▸ **Set task**
Rewrite the rows from the start through the line containing "Looking at the" as a two-column CSV with the header instruction,response. Give one CSV line per row, with the row's text under instruction and its answer under response, each in a single quoted field with line breaks replaced by spaces, and leave out the pictures.

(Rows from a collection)
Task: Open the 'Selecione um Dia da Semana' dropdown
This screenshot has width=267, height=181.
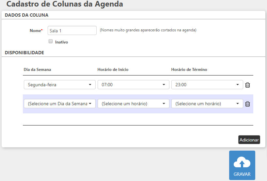Action: (x=59, y=104)
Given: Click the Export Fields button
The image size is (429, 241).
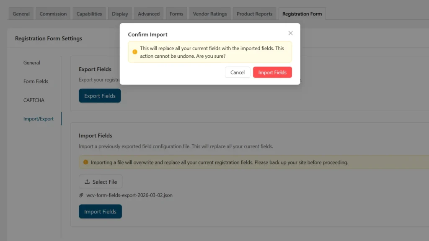Looking at the screenshot, I should tap(100, 96).
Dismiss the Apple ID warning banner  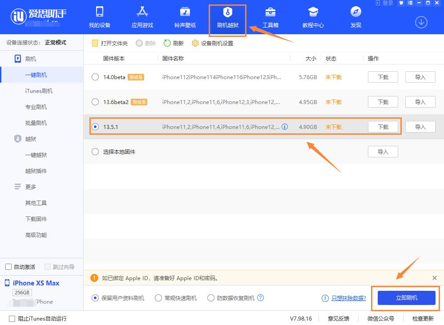[435, 277]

▸ **Written response**
instruction,response
"Task: Open the 'Selecione um Dia da Semana' dropdown This screenshot has width=267, height=181.","Action: (x=59, y=104)"
"Given: Click the Export Fields button The image size is (429, 241).","Looking at the screenshot, I should tap(100, 96)."